Memahami penjelasan DI tentu saja “belum menjawab” keraguan kita akan kemampuan DI untuk menyelesaikan persoalan LP. Namun mendengarkan penjelasan dari DI tanpa alat pisau bedah yang baik, maka penjelasan dari DI hanya sekedar “jawaban kosong” yang sulit diterima oleh logika.

Didalam filsafat, C.J. F. William sudah pernah mengingatkan. Penjelasan dari DI harus “dianggap” tidak benar. William sudah pernah menyampaikannya, bahwa “Tidak ada yang namanya pembawa kebenaran”. Kita hanya diberikan kesempatan untuk menentukan “penetapan kebenaran”.

Siapa yang berwenang untuk menentukan “penetapan kebenaran” ?. Yang paling penting, kebenaran harus independent tanpa dipengaruhi “persepsi”, mistik, kepentingan, agama maupun kedekatan emosional.
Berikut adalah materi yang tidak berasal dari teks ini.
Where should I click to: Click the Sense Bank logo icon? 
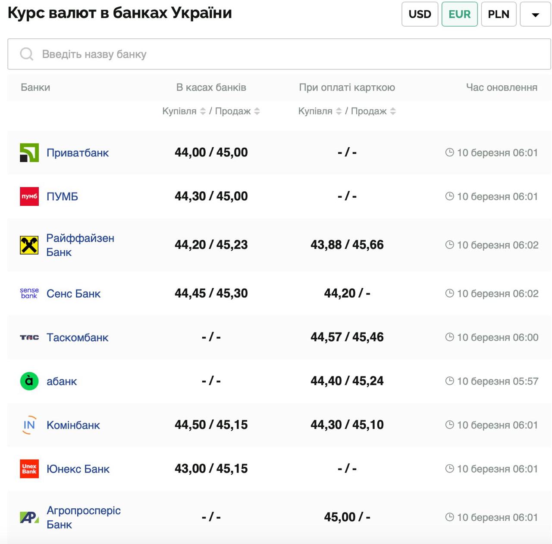(x=29, y=293)
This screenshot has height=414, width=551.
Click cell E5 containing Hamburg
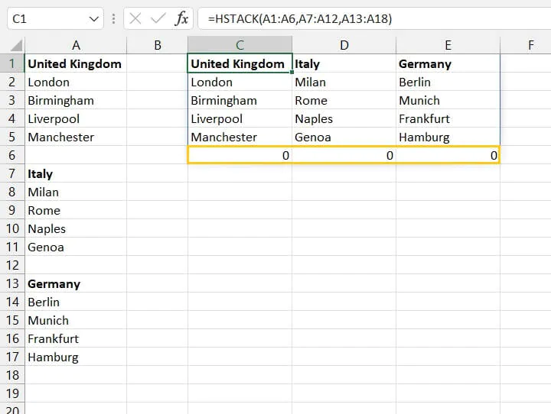tap(448, 137)
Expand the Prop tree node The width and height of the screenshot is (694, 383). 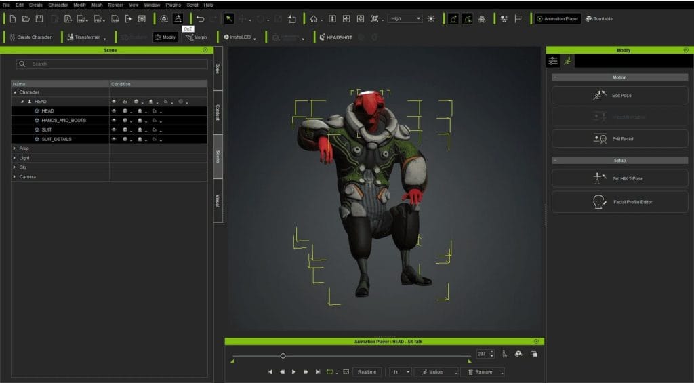tap(15, 148)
Para pendukung DI tentu saja akan menerima penjelasan dari DI. Namun para penentang DI akan kesulitan menerima penjelasan dari DI.

Dengan menggunakan pendekatan William maka kita akan mencoba membedah penjelasan dari DI. Pertama. Sudah ada fakta-fakta “kerusuhan di LP. Data menunjukkan, Sebelumnya, pada akhir tahun 2012, Kementerian Hukum dan HAM merilis data bahwa kapasitas LP atau rumah tahanan yang ada di Indonesia hanya mampu menampung tahanan sebanyak 102.466 orang, namun jumlah napi sekarang ini mencapai 152.071 orang atau kelebihan kapasitas sebesar 50%.

Angka-angka “over capasity” adalah fakta. Tentu saja “Over capasity” akan menyebab “kerusuhan LP” akan meledak setiap waktu. Dan itu bukan tahun ini saja. Bisa saja tiap bulan, tiap tahun. Namun mengapa “meledak” kerusuhan LP tahun ini yang paling banyak ? Mengapa tidak tahun kemarin ? Mengapa LP yang termasuk kategori yang menjadi prioritas untuk diperhatikan ? Tentu saja tidak tepat mengkategorikan “over capasity” dengan penyebab tunggal “kerusuhan LP”.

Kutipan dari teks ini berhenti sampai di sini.